What is asked: Collect every line below that contains the word "Task", matching its capitalization exactly.

Word and element pointing entries:

==*==

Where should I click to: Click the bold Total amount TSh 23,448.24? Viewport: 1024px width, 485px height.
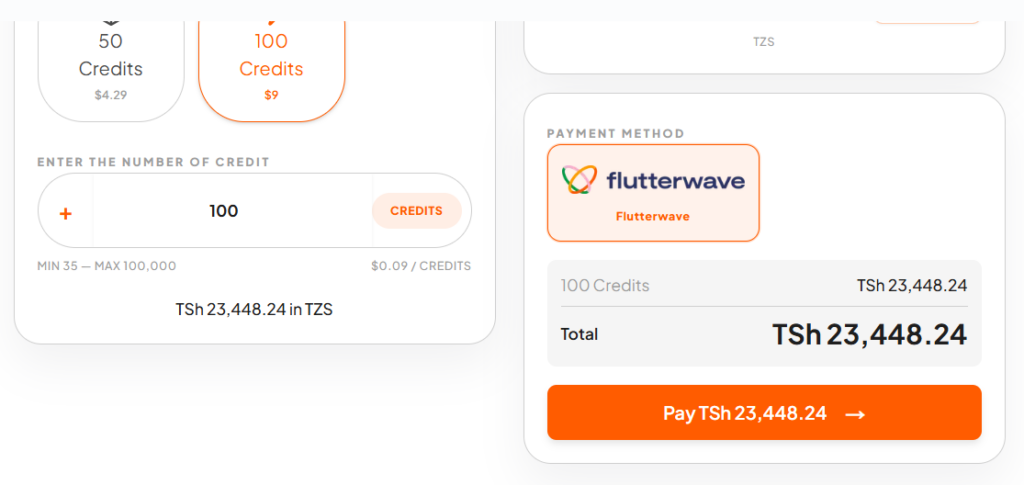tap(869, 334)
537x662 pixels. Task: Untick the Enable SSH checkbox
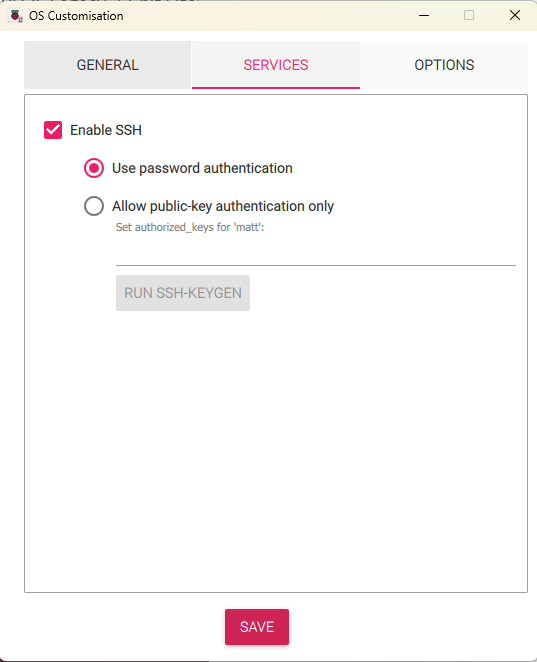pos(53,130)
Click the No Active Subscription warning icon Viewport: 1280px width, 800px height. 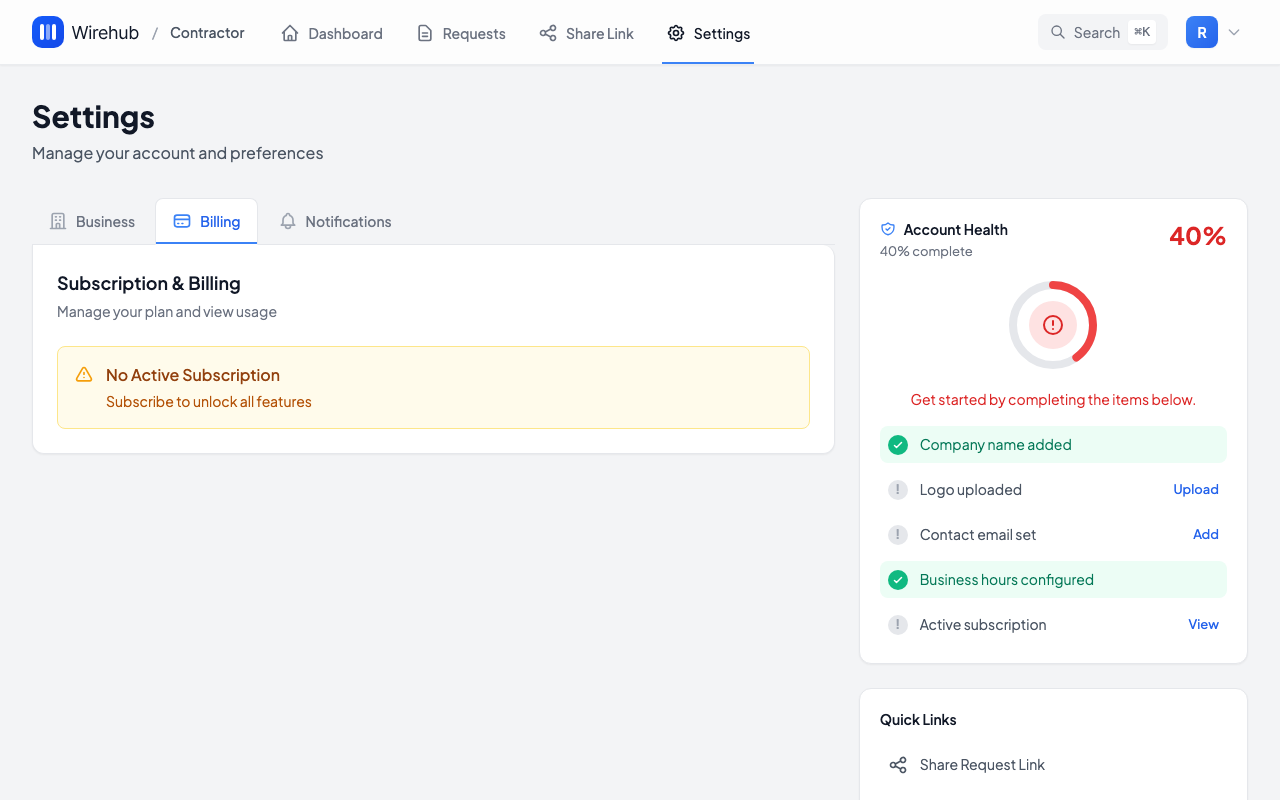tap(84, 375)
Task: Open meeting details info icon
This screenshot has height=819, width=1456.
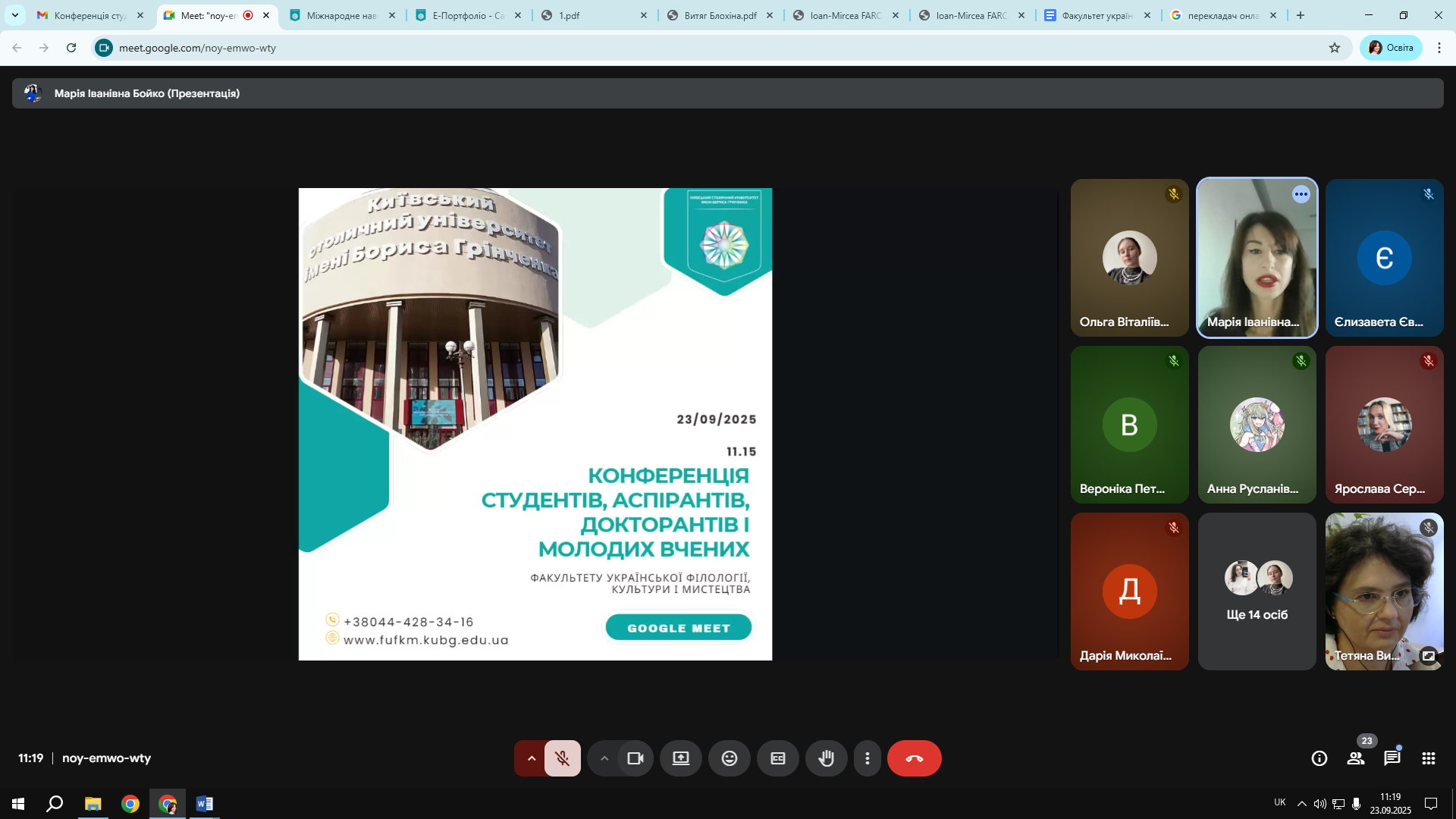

==*==

Answer to the exercise:
537x662 pixels. Task: Untick the Enable SSH checkbox
Task: Open meeting details info icon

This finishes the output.